Developed by Game Freak, Pokémon Sword acts as the introductory game to the eighth generation of the established series. Trainers travel throughout the Galar region collecting powerful monsters and gym badges, all to become the newest League champion. Exploring the rolling hills and massive cities inspired by England is an absolute delight, and capturing brand-new Pokémon is always a thrill.
Despite releasing on the Nintendo Switch, Pokémon Sword is the most physically accessible entry to date. Even though Nintendo’s consoles lack extensive accessible features, the Switch affords individuals the opportunity to play with their preferred method. Whether docked with a controller, or propped on a table with joy cons, Pokémon Sword greatly benefits from choice.
Aside from incorporating the Switch’s unique controller functionality, Pokémon Sword offers a feature which disables the use of two control sticks. If enabled, ‘Casual Controls’ limits all actions to a single joy con. While this accessibility option is certainly not necessary for the slow pace of a traditional Pokémon game, I never realized how liberating it felt to play for hours without exhaustion. Throughout the course of my playthrough, I only used my thumb to perform EVERY action regardless if I was battling, adventuring, or playing with my monsters in Pokémon Camp.
To coincide with the ease of playing, Pokémon Sword allows players to avoid the use of pesky motion controls entirely. For example, when interacting with your favorite creatures in Pokémon Camp, the game suggests shaking the joy con to perform varying actions. Yet, disabled individuals can expect the same results by simply moving the joystick and pressing the corresponding face button. I still get to play fetch with my Thwackey, or incessantly annoy my Dottler by shaking a feathered toy in its face.

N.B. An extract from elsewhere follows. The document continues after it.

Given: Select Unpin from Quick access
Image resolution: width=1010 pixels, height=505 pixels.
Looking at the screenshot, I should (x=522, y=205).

Pokémon Sword even removes the requirement of utilizing stick clicking. When traversing the overworld, wild Pokémon will appear, much like Let’s Go. If a player desires a creature, they can click the left stick to whistle, thus aggravating the Pokémon. However, since each monster is visible, players can simply run into the creature to initiate a battle. There is no need to exert yourself to capture the Pokémon of your choice.
Pokémon Sword is quickly becoming my favorite in the series. As a lifelong fan, I simply adore the new region and creatures, and can’t wait to jump into the competitive scene. As a disabled individual, it’s beyond exhilarating to see Game Freak return to its roots. While Let’s Go left me feeling excluded and forgotten, Pokémon Sword welcomed me with open arms. At long last, I finally returned home.